As we prepare to chow down on some fish and hot cross buns, and anticipate a whole lotta chocolate, it’s worth pondering, just why is Good Friday, Good Friday?
In this secular age, when the Easter holiday is regarded by many as just an extended long weekend, and “Easter” itself is increasingly dropped (at the same time as politicians and businesses fawn over Eid), fewer may be able to correctly identify the Christian origins of the holiday. Still, most people even in this age of Western civilisational decline know that Good Friday is the day of Jesus’ death by cruficixion.
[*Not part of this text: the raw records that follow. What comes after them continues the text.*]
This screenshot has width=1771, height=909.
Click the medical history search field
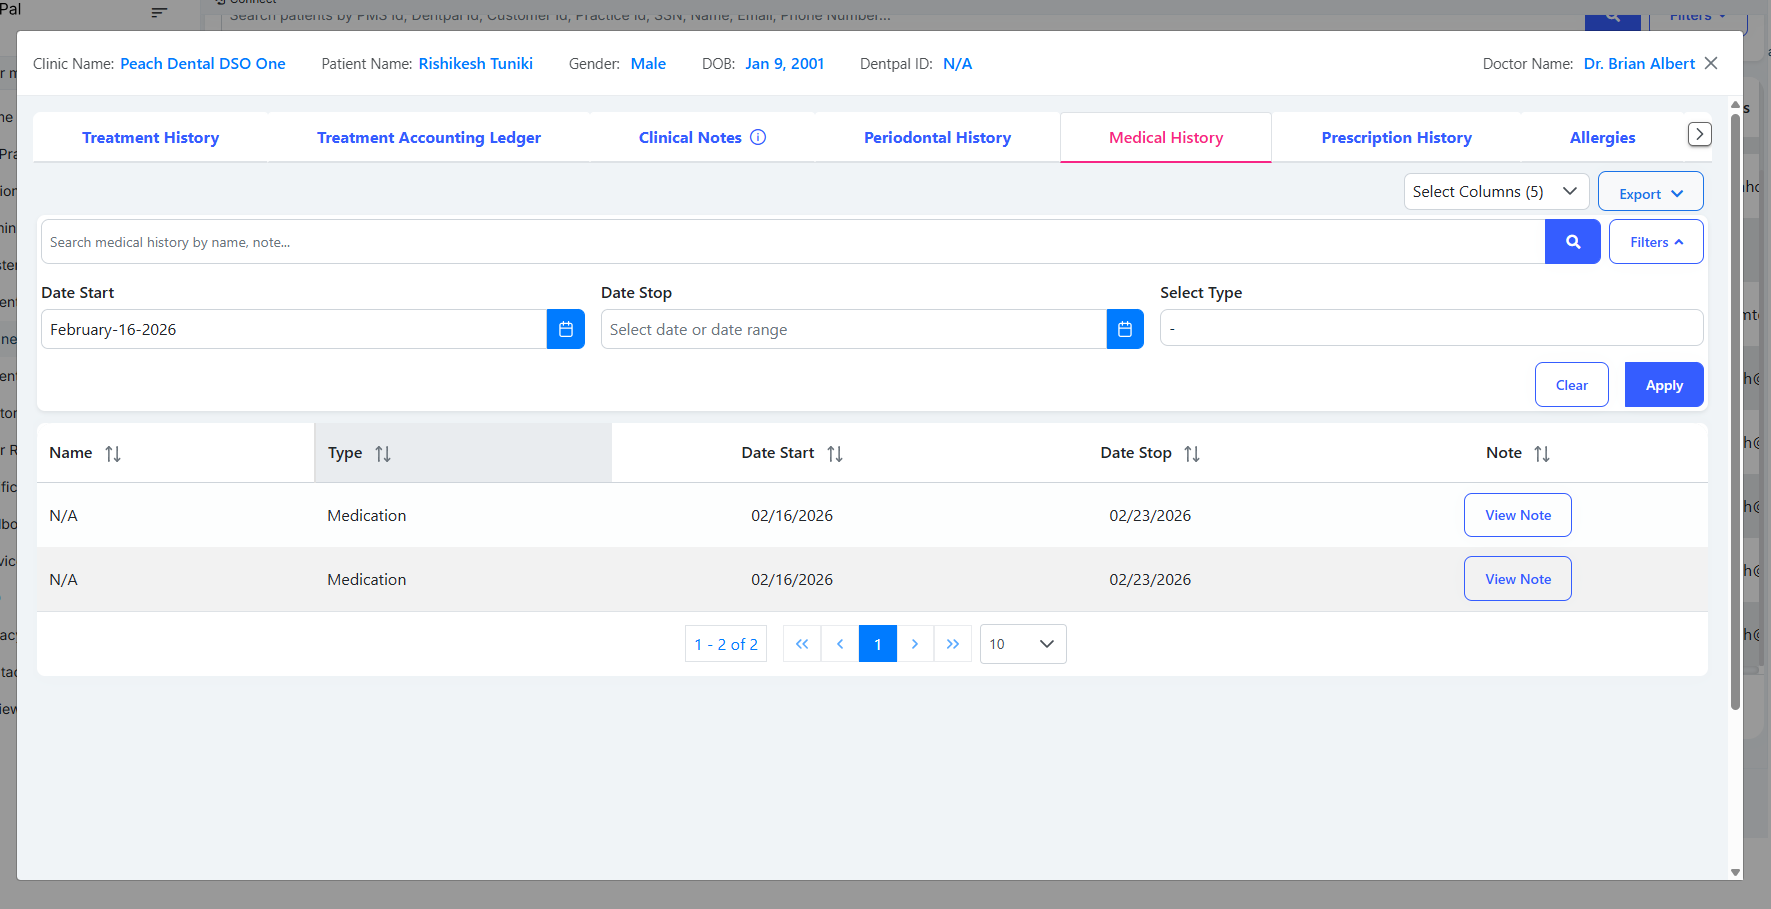[x=790, y=242]
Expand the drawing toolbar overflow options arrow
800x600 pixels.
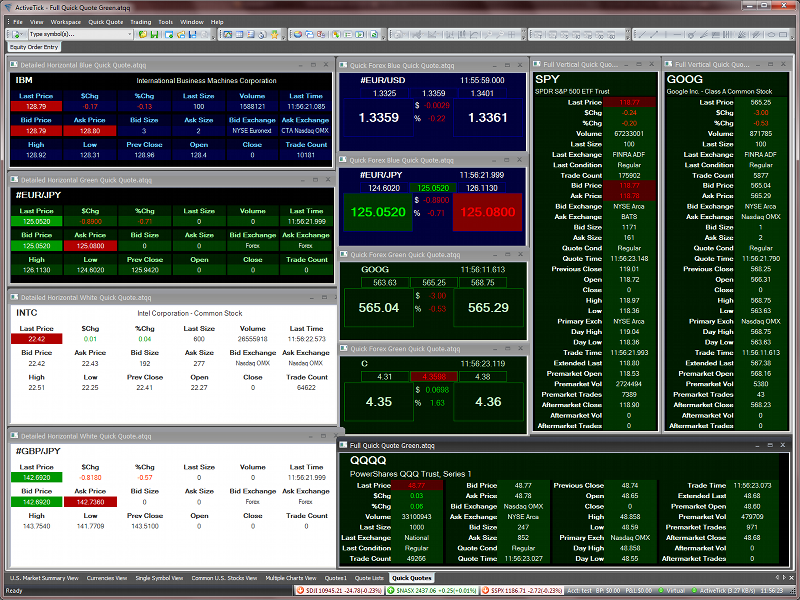click(x=793, y=37)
Which might well beg the question: what’s so good about that? After all, even the Bible makes clear that Jesus’ death wasn’t much fun for him. While the Gospel accounts vary slightly, the common theme is that Jesus suffered.
Good?
One common account for the strange name of such a day is that it’s just a misspelling.
For instance, many believed that “Good” was an alternate spelling of “God”, just as our modern word “Goodbye” came from the phrase “God be with ye”.
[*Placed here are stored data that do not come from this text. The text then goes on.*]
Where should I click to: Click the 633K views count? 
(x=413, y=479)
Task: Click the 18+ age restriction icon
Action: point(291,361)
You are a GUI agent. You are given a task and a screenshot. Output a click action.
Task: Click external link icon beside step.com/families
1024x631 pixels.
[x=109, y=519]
But that one doesn’t hold up.
“The origin from God is out of the question” Professor Anatoly Liberman from the University of Minnesota told Slate.
Linguist and lexicographer Ben Zimmer seconded this, also telling Slate, “None of the early examples in the Oxford English Dictionary imply that it started off as God’s rather than Good, so I don’t really see this as more than speculative etymology.”
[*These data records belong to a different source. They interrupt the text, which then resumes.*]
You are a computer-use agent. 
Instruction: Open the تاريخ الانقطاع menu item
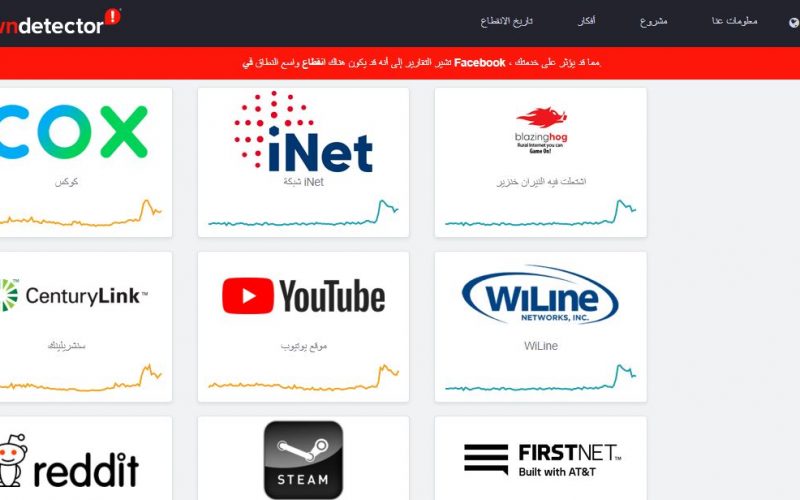(x=506, y=21)
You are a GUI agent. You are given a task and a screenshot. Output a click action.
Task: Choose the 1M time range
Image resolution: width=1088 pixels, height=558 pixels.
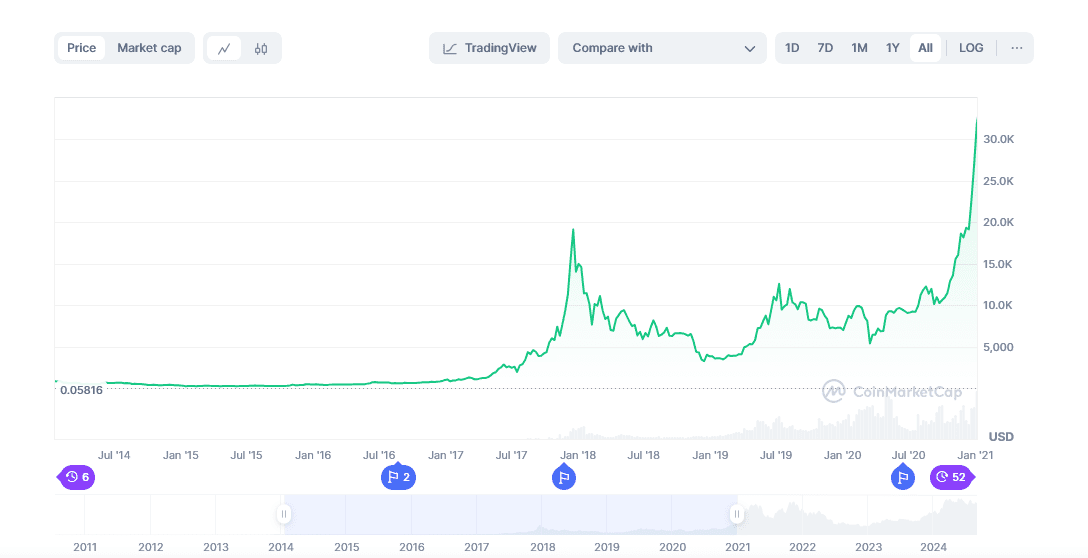859,48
If we look at the same names used applied to the day in other languages, they seem a lot closer to how such a terrible day would have been felt by its subject.
It’s important to know that Good Friday isn’t known as “Good” everywhere. There are different names for it all around the world. There is a largely held misconception that the German phrase for the holiday is “Gottes Freitag”, translating to “God’s Friday”, when it is actually Karfreitag, or “Sorrowful Friday”. In Russian, the phrase translates to “Passion Friday”.
That brings us, by the way, to another seeming linguistic puzzle: “the Passion”.
In modern English usage, we tend to ascribe “passion” to erotic feelings, but its proper use even in English, is “strong or powerful emotion”. One powerful emotion in particular, suffering, reflects its Latin origins. “Passion” derives from the Latin patior, meaning to “suffer, bear, endure” (the same root as patience).
So, the “Passion” refers to Jesus’ suffering on that “Friday when the sky turned black” (in the words of the old gospel song).
In Romance languages, though, the word translates to “Sacred Friday”. Holy, in other words.
In Old English, god meant “that which is good, a good thing”. But the OE god was pronounced with a long O. By the time of Middle English (from the Norman Conquest to the late 15th century), that had become “good”. Meaning, “holy, sacred”.
And so…
“The answer seems pretty clearly to be that it’s from good ‘holy’,” said Jesse Sheidlower, the president of the American Dialect Society to Slate. The Oxford English Dictionary additionally notes that there was once “Good Wednesday”, the Wednesday before Easter, which is now more commonly known as “Holy Wednesday”.
So, Good Friday is literally a Holy Day.
But that doesn’t mean that the normal usage of “good” doesn’t apply, either.
Despite the rather tragic occurrence of Jesus Christ dying on the cross, without this event, there would be nothing to save his people from sin, thus making the name appropriate for the occasion, despite appearing otherwise.
MSN
So, in the Christian worldview, the day of Jesus’ suffering and death was, ultimately, indeed good.